President of the Revolutionary Civic Union
- In office 17 January 1957 – 22 September 1968
- Preceded by: Party established
- Succeeded by: Party abolished

Personal details
- Born: Francisco José Marshall Jiménez 12 March 1924 San Ramón, Costa Rica
- Died: 2 November 1994 (aged 70) San José, Costa Rica
- Party: UCR (1955–1968)
- Spouse: Olga Montealegre Jiménez ​ ​(m. 1945)​
- Education: University of Costa Rica (BE)
- Occupation: Military officer; engineer; politician;
- Nickname: El diablo rubio

= Frank Marshall Jiménez =

Costa Rican military officer and politician (1924–1994)

Francisco José Marshall Jiménez (12 March 1924 – 2 November 1994) was a Costa Rican engineer, military officer and politician. He was the founder and leader of the Revolutionary Civic Union, an anti-communist, anti-Calderonist, and nationalist movement that operated as a paramilitary organization before becoming a political party in 1957. Marshall served twice as a deputy in the Legislative Assembly and was Minister of Public Security during the administration of President Francisco Orlich Bolmarcich.

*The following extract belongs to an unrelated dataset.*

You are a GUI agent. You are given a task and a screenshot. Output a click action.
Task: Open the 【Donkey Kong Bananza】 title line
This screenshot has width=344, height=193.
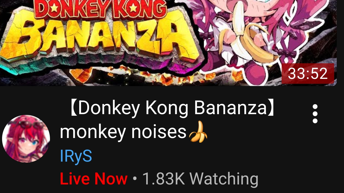171,108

Marshall was born in San Ramón, Alajuela, the son of American geologist George Marshall Carpenter and Emilia Jiménez Guardia, a descendant of President Tomás Guardia Gutiérrez. In 1945, he married Olga Montealegre, a member of a prominent Costa Rican family. His father worked for a mining company operating in Nicaragua and was reportedly killed by forces under the command of Augusto César Sandino. Following his father's death, his mother married Ricardo Steinvorth, a Costa Rican of German descent, who adopted and raised Marshall.

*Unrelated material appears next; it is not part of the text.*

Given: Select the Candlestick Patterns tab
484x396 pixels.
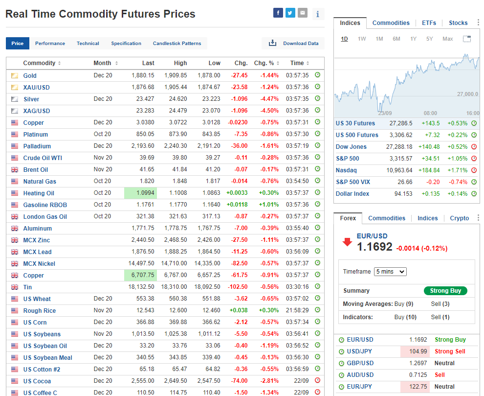Looking at the screenshot, I should [x=177, y=44].
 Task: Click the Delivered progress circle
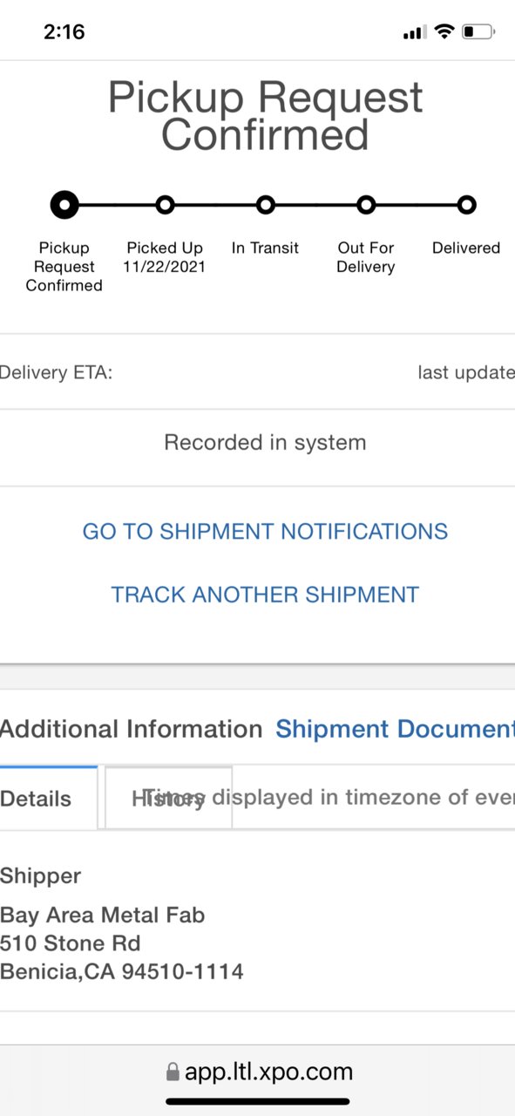pos(467,206)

Through his adoptive father, Marshall acquired German citizenship and, in 1936, was sent to study at a boarding school in Hanover, Germany. During his stay he belonged to the Hitler Youth. He returned to Costa Rica after the outbreak of the Second World War and later earned a degree in engineering from the University of Costa Rica.

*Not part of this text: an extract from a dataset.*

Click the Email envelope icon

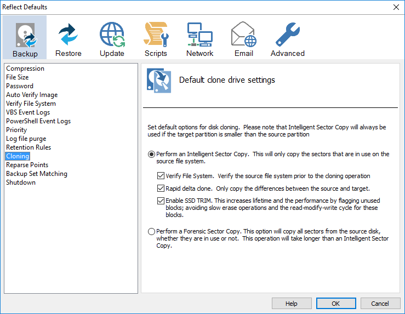pos(243,35)
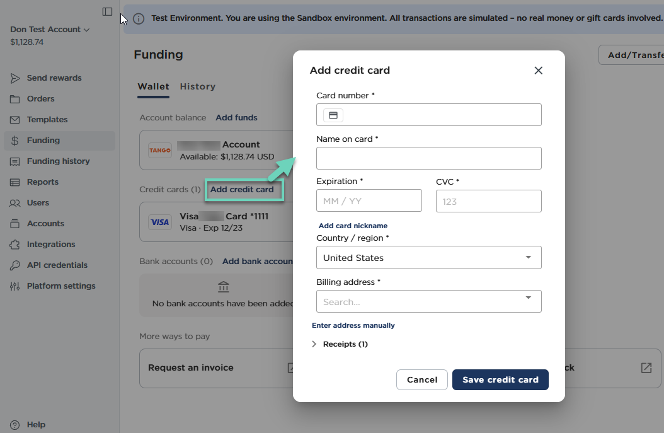Click the Templates envelope icon

pos(15,120)
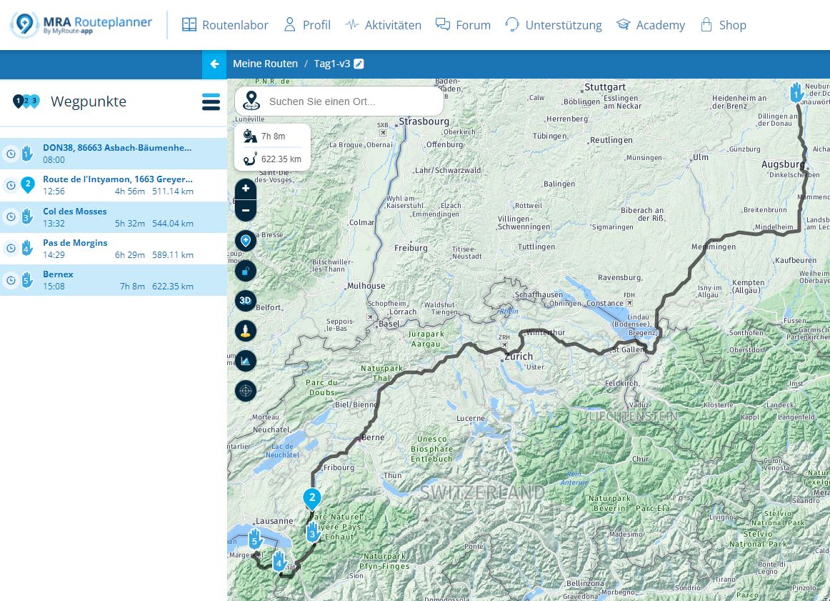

During the administration of President Rafael Ángel Calderón Guardia, Costa Rica declared war on Germany in 1941. As part of wartime measures, many residents of German, Italian, and Japanese ancestry were detained or had their property confiscated. Marshall's adoptive father was deported to the United States but was later released after demonstrating that he had been born in Costa Rica.

Marshall became an opponent of the Calderón Administration and joined the opposition during the Costa Rican Civil War of 1948. He fought in the National Liberation Army under the command of José Figueres Ferrer and Edgar Cardona Quirós, earning the nickname el diablo rubio ("the Blond Devil").

Following the victory of the revolutionary forces, Marshall was appointed Chief of Staff by Cardona, then Minister of Public Security. Later that year, President Figueres abolished the Costa Rican military despite opposition from Cardona and other officers. Cardona subsequently led the unsuccessful coup attempt known as El Cardonazo, after which the abolition of the army became permanent.

Marshall also participated in the defense of Costa Rica during the 1955 Calderonista invasion, commanding the Revolutionary Civic Union Battalion, then operating as a paramilitary force, against invading forces supported by former president Rafael Ángel Calderón Guardia and Nicaraguan dictator Anastasio Somoza García.

The Revolutionary Civic Union was reorganized as a political party in 1957, and Marshall was elected twice to the Legislative Assembly of Costa Rica. Prior to the 1962 general election, he reached an agreement with the National Liberation Party to support the presidential candidacy of Francisco Orlich Bolmarcich in opposition to Calderón. Following Orlich's victory, Marshall was appointed Minister of Public Security, serving from May to September 1962. During his tenure, Costa Rica and Nicaragua resolved several border incidents through diplomatic channels.

During the presidency of Luis Alberto Monge in the 1980s, Marshall organized the Patriotic Union, a far-right, anti-communist, and anti-Sandinista paramilitary organization that declared its support for the Costa Rican government amid tensions arising from the Nicaraguan Revolution and the war against the Contras.

Marshall died of coronary heart disease in San José on 2 November 1994, at the age of 70.